TO DO: Report back each line of the data that contains the word "Query".

(WORKING DATA Opens)

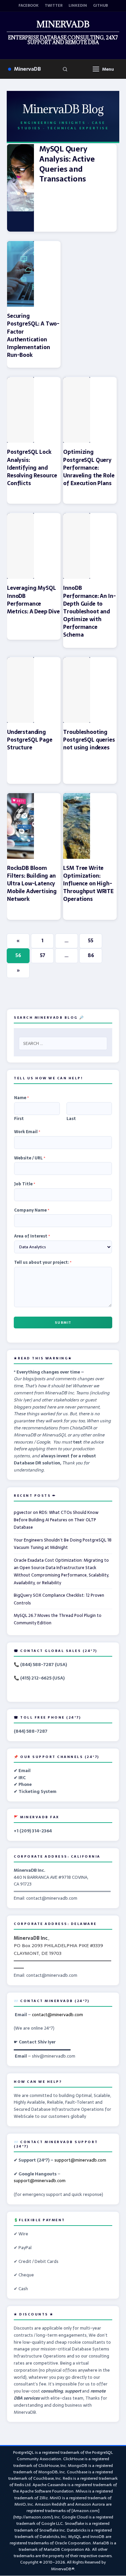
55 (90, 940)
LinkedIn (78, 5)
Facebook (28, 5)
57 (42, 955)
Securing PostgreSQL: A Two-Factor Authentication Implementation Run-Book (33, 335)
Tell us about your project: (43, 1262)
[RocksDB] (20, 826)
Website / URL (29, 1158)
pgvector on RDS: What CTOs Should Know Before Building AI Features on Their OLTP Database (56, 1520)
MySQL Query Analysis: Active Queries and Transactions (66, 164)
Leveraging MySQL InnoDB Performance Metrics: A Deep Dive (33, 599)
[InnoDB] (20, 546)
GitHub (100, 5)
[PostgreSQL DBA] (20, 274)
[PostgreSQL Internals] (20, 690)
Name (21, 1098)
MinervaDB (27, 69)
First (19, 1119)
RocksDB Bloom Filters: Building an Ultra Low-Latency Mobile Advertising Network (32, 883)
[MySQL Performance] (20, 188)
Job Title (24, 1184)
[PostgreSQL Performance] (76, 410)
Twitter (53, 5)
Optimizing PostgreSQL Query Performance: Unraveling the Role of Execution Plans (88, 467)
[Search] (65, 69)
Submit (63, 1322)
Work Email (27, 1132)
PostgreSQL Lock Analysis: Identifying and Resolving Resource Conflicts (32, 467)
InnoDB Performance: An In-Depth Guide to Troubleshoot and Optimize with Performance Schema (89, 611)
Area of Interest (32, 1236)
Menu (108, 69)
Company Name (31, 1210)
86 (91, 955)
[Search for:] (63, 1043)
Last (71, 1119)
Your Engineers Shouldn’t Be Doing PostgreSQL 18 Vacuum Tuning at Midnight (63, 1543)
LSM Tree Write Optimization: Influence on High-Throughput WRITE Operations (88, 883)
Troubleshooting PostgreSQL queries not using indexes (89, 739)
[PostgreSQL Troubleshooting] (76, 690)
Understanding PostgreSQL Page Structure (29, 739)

(WORKING DATA Closes)
(WORKING DATA Opens)

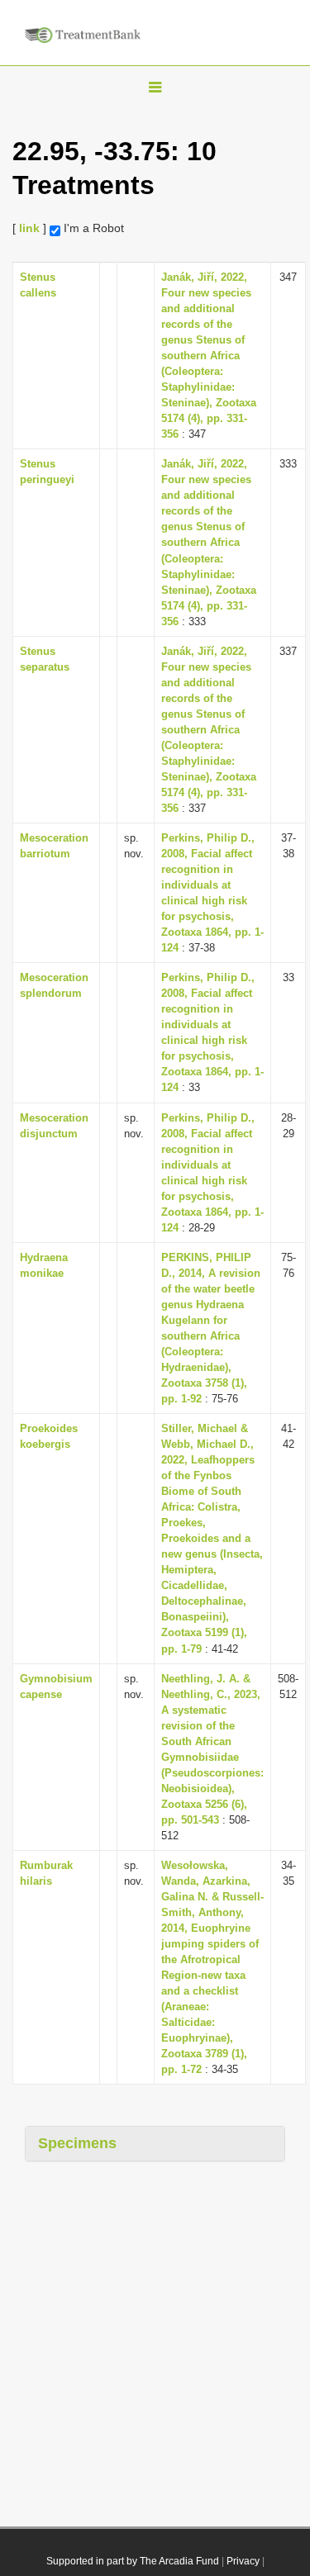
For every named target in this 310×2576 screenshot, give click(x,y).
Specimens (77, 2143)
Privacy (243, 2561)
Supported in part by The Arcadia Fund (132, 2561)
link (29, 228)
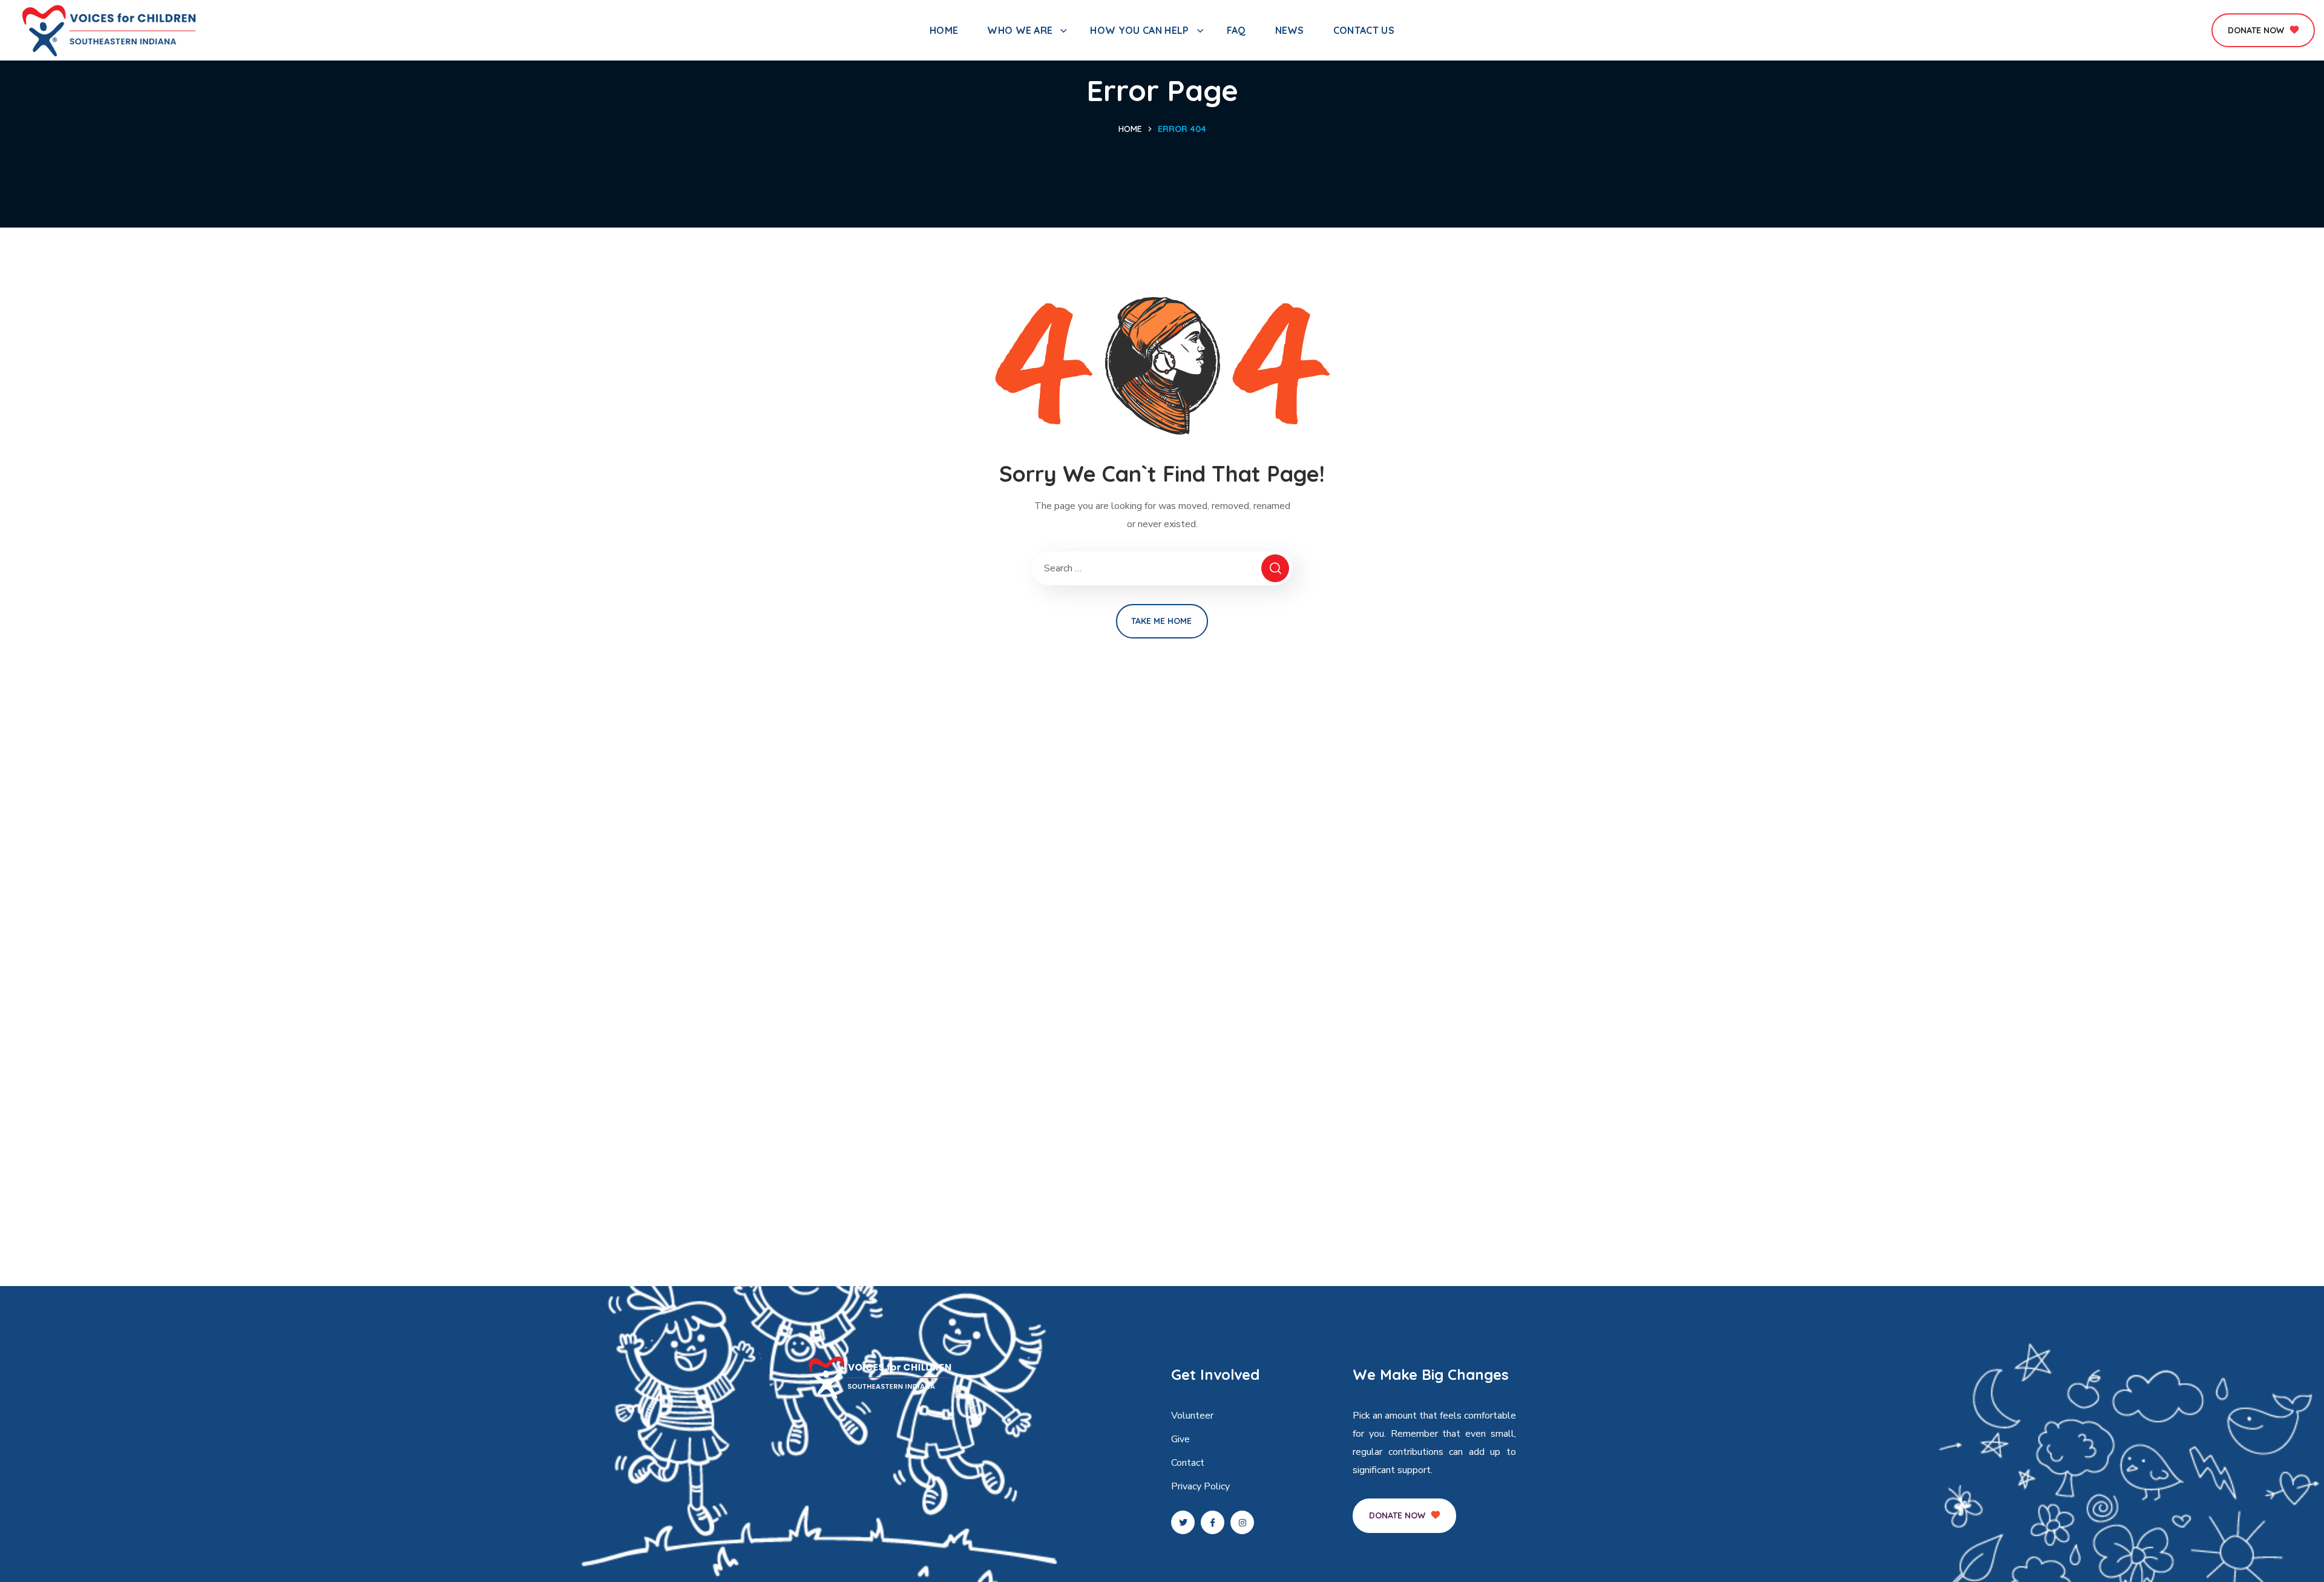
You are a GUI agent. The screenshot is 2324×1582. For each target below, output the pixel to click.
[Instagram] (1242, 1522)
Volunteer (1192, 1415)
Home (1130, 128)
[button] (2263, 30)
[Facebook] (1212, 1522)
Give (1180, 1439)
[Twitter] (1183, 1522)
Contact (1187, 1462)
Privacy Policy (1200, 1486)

(WORKING DATA Closes)

TASK OUTPUT:
MySQL Query Analysis: Active Queries and Transactions (66, 164)
Optimizing PostgreSQL Query Performance: Unraveling the Role of Execution Plans (88, 467)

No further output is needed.